As a technique of detecting a change in a dielectric constant in a high frequency region, a sensor device 101 as illustrated in FIG. 11 is known as a related art (for example, NPLs 1 and 2). The sensor device 101 is formed on an integrated circuit and includes an oscillation unit 102 and an oscillation frequency detection unit 103. The oscillation unit 102 is constituted by a resistor R1, transistors M1 and M2 which are cross-coupled to each other, and a resonator 104. The resonator 104 is constituted by inductors L1 and L2, two sensing electrodes 105 that are made in contact with an inspection object 100, and a capacitor C3. A resonant frequency of the resonator 104 is 6 to 30 GHz.
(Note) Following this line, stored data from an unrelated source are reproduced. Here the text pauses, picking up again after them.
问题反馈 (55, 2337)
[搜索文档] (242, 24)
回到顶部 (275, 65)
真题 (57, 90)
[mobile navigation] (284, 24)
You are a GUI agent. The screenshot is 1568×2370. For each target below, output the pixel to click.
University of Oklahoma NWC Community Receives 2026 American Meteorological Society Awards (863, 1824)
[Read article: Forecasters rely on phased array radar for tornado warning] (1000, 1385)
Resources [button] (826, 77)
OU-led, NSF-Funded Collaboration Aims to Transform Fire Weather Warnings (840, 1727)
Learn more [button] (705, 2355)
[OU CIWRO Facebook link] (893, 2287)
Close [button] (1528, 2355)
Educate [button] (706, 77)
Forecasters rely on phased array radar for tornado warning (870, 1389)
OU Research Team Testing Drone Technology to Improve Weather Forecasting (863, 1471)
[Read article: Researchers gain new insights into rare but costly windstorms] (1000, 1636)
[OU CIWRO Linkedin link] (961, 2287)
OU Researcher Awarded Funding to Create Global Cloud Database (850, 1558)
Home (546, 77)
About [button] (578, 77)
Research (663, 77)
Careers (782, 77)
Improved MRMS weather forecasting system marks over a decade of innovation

As illustrated in FIG. 12, the two sensing electrodes 105 are constituted by two plate electrodes 111 and 112 each of which has a rectangular shape. As illustrated in FIG. 13, the plate electrodes 111 and 112 are formed on an uppermost metal wiring layer of a semiconductor integrated circuit. FIG. 13 illustrates structures of the plate electrodes 111 and 112 in a cross section taken along a line A-A in FIG. 12 and viewed in the direction of the arrows. An interlayer insulating film 115 is disposed between metal wiring layers of the semiconductor integrated circuit. For convenience, FIG. 13 illustrates only the uppermost metal wiring layer and its lower interlayer insulating film 115. A surface protection film 114 covers a surface of the interlayer insulating film 115, but the surface protection film 114 does not cover regions thereof where the two plate electrodes 111 and 112 are disposed. Thus, exposed upper surfaces of the plate electrodes 111 and 112 directly contact the inspection object 100.
Next, an operation of the sensor device 101 will be described. In a case where a dielectric constant of the inspection object 100 that is near the sensing electrodes 105 changes, a parasitic capacitance value to the sensing electrodes 105 changes and the resonant frequency of the resonator 104 changes. A change in an oscillation frequency of the oscillation unit 102, which is associated with the change in the resonant frequency, is detected by the oscillation frequency detection unit 103. With the operation above, the sensor device 101 is able to detect the change in the dielectric constant, which is generated in the inspection object 100 near the sensing electrodes 105, as the change in the oscillation frequency.